As health experts around the world prepare for a possible bird flu pandemic, one area of focus is the antiviral drugs that would be relied on to treat people once they have contracted the disease.
The antiviral drug that experts believe will be most effective against bird flu is Tamiflu, a so-called neuraminidase inhibitor. The drug attacks an enzyme on the surface of the virus and stops it from spreading to other cells.
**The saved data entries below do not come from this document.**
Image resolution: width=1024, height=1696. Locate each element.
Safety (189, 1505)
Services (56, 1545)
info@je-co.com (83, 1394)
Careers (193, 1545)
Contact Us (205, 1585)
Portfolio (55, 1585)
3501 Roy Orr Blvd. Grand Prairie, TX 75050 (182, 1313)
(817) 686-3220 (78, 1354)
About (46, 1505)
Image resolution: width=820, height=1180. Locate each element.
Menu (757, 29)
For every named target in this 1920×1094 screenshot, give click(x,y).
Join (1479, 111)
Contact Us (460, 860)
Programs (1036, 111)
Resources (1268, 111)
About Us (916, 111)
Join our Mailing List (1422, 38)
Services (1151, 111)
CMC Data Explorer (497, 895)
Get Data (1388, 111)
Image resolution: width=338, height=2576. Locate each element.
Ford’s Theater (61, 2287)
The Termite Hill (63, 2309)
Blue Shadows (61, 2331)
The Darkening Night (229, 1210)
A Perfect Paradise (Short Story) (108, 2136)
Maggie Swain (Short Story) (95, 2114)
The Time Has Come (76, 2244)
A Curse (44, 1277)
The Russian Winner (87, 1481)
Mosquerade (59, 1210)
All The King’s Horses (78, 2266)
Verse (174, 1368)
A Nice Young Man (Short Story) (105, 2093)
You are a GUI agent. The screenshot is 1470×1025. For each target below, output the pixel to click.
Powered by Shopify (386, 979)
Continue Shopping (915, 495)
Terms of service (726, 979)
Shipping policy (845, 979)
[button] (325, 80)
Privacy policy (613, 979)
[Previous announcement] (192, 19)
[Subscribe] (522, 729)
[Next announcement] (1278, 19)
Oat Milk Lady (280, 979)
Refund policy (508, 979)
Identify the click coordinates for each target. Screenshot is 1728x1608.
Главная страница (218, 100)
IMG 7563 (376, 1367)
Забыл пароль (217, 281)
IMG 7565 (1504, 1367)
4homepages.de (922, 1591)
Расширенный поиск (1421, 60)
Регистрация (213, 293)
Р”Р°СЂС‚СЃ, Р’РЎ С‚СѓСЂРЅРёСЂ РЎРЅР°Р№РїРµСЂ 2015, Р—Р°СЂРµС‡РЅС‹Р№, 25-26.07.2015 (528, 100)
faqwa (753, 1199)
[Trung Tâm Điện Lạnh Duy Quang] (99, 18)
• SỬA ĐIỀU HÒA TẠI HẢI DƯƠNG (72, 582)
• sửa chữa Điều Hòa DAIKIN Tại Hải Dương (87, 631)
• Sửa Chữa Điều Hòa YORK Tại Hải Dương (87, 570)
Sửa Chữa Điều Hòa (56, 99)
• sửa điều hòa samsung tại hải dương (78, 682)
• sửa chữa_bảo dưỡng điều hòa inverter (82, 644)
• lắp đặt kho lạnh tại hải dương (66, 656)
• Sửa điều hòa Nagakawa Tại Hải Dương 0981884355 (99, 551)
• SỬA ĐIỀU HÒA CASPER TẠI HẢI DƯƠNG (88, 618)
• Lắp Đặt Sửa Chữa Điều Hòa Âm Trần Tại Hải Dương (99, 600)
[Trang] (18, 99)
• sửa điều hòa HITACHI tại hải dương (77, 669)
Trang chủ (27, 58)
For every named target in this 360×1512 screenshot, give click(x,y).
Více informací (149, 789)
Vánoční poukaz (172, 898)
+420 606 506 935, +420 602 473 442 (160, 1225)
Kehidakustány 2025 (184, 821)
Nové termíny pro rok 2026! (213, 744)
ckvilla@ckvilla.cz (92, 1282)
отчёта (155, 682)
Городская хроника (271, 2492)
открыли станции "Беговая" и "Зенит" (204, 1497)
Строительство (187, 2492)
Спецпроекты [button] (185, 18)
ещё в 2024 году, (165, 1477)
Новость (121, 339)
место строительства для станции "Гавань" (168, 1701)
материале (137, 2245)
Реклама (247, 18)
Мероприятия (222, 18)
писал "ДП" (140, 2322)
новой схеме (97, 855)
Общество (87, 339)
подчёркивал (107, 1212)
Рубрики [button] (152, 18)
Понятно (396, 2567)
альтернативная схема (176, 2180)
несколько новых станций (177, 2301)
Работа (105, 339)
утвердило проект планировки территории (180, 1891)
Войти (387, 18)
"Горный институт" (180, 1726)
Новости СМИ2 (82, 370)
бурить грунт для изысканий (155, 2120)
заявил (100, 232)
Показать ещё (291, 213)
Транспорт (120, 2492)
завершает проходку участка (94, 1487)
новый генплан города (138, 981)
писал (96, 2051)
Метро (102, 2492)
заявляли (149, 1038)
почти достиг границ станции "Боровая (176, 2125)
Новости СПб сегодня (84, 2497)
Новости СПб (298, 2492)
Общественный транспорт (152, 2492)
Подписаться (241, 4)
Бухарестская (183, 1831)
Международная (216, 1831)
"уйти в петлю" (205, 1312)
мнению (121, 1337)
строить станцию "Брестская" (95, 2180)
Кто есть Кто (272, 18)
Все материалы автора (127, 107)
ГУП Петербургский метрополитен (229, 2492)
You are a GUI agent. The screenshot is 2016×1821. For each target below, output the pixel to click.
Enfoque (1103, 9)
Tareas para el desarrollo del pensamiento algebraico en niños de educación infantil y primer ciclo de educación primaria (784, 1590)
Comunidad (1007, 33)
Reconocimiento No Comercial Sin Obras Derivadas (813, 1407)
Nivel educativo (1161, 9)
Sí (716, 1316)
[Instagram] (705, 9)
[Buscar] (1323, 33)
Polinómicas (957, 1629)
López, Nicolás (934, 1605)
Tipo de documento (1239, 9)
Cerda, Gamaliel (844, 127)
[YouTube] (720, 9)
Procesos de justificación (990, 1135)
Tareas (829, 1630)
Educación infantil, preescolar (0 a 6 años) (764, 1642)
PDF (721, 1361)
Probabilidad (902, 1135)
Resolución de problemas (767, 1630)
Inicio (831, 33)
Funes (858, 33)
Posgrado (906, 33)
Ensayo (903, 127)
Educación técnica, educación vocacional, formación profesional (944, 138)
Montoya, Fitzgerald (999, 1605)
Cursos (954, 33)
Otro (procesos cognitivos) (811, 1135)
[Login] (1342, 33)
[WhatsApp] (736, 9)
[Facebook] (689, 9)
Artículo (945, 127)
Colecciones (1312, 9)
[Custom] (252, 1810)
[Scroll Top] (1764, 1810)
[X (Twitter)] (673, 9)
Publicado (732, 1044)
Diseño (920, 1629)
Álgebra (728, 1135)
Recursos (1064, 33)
Tamiflu is not an antibiotic, which only works against a bacterial infection. It is also not a vaccine, which must be given before a person becomes infected. Instead, Tamiflu is used as a treatment that will work most effectively if administered within the first few days of the onset of the sickness.
Health experts believe drugs like Tamiflu will work against the bird flu in humans because they have already been used extensively to treat annual outbreaks of seasonal flu, which occur mostly in autumn and winter.
At a news conference to discuss the seasonal flu, Health and Human Services Secretary Mike Leavitt said the U.S. government is interested in both Tamiflu and another antiviral drug called Relenza for use against bird flu.
"We are stockpiling Relenza and Tamiflu, both, for the purpose of a potential pandemic," he said.
Tamiflu can be taken orally, while Relenza comes in powder form and must be inhaled. Secretary Leavitt did not say how many doses of the two drugs have been stockpiled, but he acknowledged that the U.S. government considers Tamiflu easier to use than Relenza.
Swiss company Roche is the sole manufacturer and patent-holder of Tamiflu, which is suddenly in short supply worldwide. In coming weeks, Roche will be meeting with at least four generic drug companies to discuss allowing them to manufacture the drug and help increase production.
Bird flu started in Asia. The disease has led to the deaths of millions of birds, which were either infected or killed to prevent the spread of the virus. Only about 60 humans have died so far, but health experts say there are signs that the bird flu virus could mutate into a virus that could spread easily to humans.
Secretary Leavitt emphasized that, although there have been no reports of bird flu in the United States, either among birds or humans, Washington is getting ready for a possible pandemic.
"We're preparing," he explained. "We're preparing by building stockpiles of antivirals, producing a vaccine, improving our international surveillance network and increasing preparedness at the federal, state and local level."
He added that the Bush administration will soon unveil what he called a "strategy for pandemic preparedness," which will involve more detailed plans of a potential U.S. response.